THE PROBLEM: Provide the entries once more, identical in every word.
Content starts
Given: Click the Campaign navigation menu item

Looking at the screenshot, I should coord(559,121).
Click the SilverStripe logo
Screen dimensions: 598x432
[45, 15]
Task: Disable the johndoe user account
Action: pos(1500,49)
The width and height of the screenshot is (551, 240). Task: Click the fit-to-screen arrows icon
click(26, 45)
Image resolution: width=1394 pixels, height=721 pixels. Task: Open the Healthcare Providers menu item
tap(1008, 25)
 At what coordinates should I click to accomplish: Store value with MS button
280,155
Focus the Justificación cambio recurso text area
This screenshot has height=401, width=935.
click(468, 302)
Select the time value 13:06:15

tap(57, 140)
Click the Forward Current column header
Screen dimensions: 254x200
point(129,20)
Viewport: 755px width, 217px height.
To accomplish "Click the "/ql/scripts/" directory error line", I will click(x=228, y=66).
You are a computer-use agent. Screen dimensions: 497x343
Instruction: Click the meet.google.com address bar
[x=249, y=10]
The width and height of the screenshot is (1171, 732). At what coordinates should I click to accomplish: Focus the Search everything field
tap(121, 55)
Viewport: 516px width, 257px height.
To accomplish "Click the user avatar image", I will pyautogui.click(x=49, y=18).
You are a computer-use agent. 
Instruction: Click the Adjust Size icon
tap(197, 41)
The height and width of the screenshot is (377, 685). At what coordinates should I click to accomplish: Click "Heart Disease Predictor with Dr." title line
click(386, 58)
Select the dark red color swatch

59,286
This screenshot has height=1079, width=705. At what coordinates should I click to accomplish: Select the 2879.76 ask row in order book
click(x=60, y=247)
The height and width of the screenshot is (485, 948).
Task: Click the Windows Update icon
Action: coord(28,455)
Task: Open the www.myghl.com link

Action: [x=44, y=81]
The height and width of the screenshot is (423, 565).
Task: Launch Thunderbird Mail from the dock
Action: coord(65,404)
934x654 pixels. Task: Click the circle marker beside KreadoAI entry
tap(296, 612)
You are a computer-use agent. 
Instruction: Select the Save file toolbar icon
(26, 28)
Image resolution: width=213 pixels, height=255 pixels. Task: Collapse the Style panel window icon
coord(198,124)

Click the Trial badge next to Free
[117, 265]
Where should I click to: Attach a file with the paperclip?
Content ends
SOLUTION FOR THIS PROBLEM:
Given: Click the Campaign navigation menu item

Looking at the screenshot, I should coord(559,121).
Click the SilverStripe logo
Screen dimensions: 598x432
[45, 15]
Task: Disable the johndoe user account
Action: pos(1500,49)
The width and height of the screenshot is (551, 240). Task: Click the fit-to-screen arrows icon
click(26, 45)
Image resolution: width=1394 pixels, height=721 pixels. Task: Open the Healthcare Providers menu item
tap(1008, 25)
 At what coordinates should I click to accomplish: Store value with MS button
280,155
Focus the Justificación cambio recurso text area
This screenshot has height=401, width=935.
click(468, 302)
Select the time value 13:06:15

tap(57, 140)
Click the Forward Current column header
Screen dimensions: 254x200
point(129,20)
Viewport: 755px width, 217px height.
To accomplish "Click the "/ql/scripts/" directory error line", I will click(x=228, y=66).
You are a computer-use agent. Screen dimensions: 497x343
Instruction: Click the meet.google.com address bar
[x=249, y=10]
The width and height of the screenshot is (1171, 732). At what coordinates should I click to accomplish: Focus the Search everything field
tap(121, 55)
Viewport: 516px width, 257px height.
To accomplish "Click the user avatar image", I will pyautogui.click(x=49, y=18).
You are a computer-use agent. 
Instruction: Click the Adjust Size icon
tap(197, 41)
The height and width of the screenshot is (377, 685). At what coordinates should I click to accomplish: Click "Heart Disease Predictor with Dr." title line
click(386, 58)
Select the dark red color swatch

59,286
This screenshot has height=1079, width=705. At what coordinates should I click to accomplish: Select the 2879.76 ask row in order book
click(x=60, y=247)
The height and width of the screenshot is (485, 948).
Task: Click the Windows Update icon
Action: coord(28,455)
Task: Open the www.myghl.com link

Action: [x=44, y=81]
The height and width of the screenshot is (423, 565).
Task: Launch Thunderbird Mail from the dock
Action: coord(65,404)
934x654 pixels. Task: Click the circle marker beside KreadoAI entry
tap(296, 612)
You are a computer-use agent. 
Instruction: Select the Save file toolbar icon
(26, 28)
Image resolution: width=213 pixels, height=255 pixels. Task: Collapse the Style panel window icon
coord(198,124)

Click the Trial badge next to Free
[117, 265]
Where should I click to: Attach a file with the paperclip?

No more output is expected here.